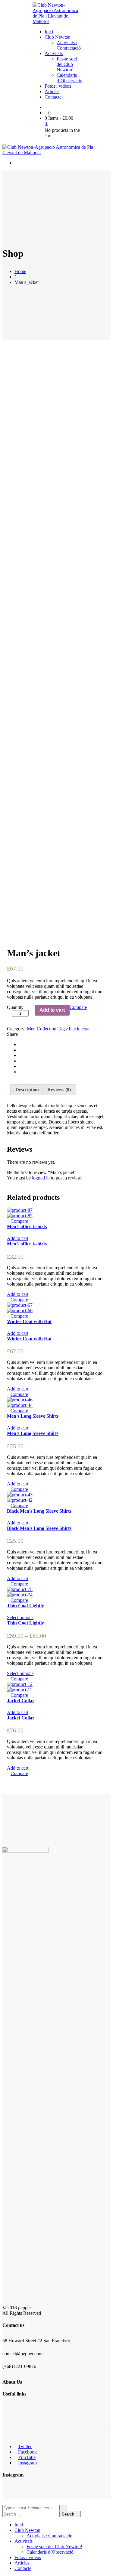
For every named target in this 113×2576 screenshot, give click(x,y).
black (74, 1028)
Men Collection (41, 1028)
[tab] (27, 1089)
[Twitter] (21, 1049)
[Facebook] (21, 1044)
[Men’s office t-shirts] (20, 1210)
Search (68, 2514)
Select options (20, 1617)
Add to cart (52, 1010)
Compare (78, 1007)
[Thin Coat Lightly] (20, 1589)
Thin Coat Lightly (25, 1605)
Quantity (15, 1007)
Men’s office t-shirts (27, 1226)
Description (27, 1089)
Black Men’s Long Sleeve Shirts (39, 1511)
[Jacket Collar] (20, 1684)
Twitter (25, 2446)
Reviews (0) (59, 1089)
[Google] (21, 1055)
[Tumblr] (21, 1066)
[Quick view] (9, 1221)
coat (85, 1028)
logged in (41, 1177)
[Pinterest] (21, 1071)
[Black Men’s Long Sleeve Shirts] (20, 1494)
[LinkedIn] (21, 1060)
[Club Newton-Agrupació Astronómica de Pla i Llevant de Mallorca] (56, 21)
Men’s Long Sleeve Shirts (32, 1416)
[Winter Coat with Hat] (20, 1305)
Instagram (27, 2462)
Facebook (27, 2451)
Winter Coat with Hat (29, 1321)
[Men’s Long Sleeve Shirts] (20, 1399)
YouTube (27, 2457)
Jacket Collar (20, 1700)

· · · · ·

* DIRECTIONS FOR THIS TASK:
Would you copy, exactly, each line from the start of the listing above through the line with "Select options (20, 1617)", both ends included, but none of the pictures?

* TASK SOLUTION:
For every named target in this 113×2576 screenshot, give click(x,y).
black (74, 1028)
Men Collection (41, 1028)
[tab] (27, 1089)
[Twitter] (21, 1049)
[Facebook] (21, 1044)
[Men’s office t-shirts] (20, 1210)
Search (68, 2514)
Select options (20, 1617)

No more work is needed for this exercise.